Additional breaches include maintaining false books or records, submitting false reports to Anago, or refusing to submit requested reports or documents within a reasonable timeframe (not exceeding 90 days). Furthermore, if Anago receives more than three justified complaints from Unit Franchisees in the Area within a 12-month period, or more than two complaints within a 6-month period, that adversely affect the System, it can be grounds for termination. Failure to comply with in-term covenants outlined in Section 10.2 of the agreement, misusing the Proprietary Marks, or materially impairing the associated goodwill also constitute material breaches.
Finally, repeated non-compliance with any provision of the Agreement can lead to termination. Specifically, if the Subfranchisor fails to comply with any provision of the agreement on two or more occasions during any consecutive six-month period or on three or more occasions during any consecutive twelve-month period, it is considered a breach, regardless of whether Anago notified the Subfranchisor of such defaults and whether the defaults were cured. Also, failure to use the proprietary software or systems as directed by Anago is a cause for termination.

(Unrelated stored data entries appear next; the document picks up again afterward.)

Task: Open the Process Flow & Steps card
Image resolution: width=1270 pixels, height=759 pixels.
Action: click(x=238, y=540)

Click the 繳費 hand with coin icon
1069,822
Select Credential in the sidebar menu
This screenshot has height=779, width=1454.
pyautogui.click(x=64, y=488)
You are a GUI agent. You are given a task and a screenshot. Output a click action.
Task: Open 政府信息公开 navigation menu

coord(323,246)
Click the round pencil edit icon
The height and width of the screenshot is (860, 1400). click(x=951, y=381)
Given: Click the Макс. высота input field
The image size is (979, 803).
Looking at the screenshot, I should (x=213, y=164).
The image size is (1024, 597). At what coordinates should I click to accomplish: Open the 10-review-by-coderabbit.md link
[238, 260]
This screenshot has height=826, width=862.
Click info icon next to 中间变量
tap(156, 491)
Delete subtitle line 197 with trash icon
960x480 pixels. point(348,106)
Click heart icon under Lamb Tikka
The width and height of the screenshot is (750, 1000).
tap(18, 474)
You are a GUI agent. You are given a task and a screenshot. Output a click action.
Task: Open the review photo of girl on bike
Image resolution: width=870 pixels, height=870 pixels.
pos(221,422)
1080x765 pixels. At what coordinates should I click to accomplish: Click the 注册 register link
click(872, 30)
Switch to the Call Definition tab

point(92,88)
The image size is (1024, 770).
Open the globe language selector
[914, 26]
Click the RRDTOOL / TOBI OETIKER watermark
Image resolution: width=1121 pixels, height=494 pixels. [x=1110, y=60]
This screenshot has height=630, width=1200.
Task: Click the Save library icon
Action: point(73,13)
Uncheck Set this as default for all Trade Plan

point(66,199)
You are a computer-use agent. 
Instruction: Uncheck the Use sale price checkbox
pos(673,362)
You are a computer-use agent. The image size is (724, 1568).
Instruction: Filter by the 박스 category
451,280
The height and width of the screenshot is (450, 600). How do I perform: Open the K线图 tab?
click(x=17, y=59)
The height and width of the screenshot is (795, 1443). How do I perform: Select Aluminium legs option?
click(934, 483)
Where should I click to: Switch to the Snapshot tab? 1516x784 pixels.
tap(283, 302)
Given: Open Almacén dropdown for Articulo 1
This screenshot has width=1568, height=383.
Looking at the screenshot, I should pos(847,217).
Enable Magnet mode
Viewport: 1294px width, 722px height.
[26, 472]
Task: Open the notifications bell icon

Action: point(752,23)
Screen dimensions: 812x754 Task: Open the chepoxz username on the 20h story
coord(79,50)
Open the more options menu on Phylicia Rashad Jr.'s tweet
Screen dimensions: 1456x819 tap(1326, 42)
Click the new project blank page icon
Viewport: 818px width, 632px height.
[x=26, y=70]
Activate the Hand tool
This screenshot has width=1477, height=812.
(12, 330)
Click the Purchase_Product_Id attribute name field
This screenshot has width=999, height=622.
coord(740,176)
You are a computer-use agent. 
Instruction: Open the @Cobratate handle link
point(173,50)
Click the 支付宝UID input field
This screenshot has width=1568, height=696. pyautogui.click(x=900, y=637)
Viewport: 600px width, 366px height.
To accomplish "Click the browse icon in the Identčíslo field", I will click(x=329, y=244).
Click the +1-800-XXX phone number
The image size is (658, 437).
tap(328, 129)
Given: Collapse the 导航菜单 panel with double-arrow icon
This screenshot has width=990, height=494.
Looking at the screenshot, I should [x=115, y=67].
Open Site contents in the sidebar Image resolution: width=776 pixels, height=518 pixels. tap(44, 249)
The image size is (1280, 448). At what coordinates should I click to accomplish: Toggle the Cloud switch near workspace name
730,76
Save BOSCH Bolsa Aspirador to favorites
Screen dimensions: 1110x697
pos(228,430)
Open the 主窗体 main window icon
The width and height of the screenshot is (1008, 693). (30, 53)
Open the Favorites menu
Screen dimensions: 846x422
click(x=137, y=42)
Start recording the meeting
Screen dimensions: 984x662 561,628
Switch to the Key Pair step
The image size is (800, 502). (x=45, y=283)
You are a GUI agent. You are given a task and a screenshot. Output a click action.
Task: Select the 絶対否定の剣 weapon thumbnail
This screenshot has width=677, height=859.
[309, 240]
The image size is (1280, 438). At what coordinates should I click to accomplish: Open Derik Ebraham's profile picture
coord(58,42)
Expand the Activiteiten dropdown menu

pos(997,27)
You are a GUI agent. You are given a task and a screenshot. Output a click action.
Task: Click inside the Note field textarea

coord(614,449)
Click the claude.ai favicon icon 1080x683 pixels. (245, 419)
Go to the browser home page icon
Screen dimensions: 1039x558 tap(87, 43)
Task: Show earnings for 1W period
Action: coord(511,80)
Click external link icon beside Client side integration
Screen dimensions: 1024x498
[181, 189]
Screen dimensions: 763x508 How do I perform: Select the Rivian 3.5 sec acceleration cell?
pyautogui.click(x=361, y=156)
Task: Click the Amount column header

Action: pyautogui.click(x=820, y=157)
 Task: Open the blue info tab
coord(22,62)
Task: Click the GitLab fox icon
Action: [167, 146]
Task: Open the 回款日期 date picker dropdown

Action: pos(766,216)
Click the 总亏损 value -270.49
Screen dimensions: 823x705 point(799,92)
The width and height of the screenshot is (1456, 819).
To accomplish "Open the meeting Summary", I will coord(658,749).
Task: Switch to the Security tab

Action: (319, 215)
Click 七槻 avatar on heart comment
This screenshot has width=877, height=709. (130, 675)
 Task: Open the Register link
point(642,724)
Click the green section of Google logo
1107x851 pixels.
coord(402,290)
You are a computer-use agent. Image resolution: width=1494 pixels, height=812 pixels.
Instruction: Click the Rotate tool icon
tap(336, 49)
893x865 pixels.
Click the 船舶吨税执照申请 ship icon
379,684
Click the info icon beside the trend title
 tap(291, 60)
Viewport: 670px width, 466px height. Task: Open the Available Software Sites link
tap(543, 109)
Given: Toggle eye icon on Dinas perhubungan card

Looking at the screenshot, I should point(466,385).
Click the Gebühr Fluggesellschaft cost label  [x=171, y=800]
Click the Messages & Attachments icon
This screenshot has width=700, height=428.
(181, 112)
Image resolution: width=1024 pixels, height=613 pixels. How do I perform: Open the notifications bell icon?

These stipulations highlight the importance of adhering to Anago's standards and maintaining transparent business practices. For a prospective Subfranchisor, understanding and avoiding these pitfalls is crucial to maintaining a successful and long-lasting relationship with Anago. It is important to note that these are not the only ways a subfranchise agreement can be terminated, and it is important to review the franchise agreement in its entirety.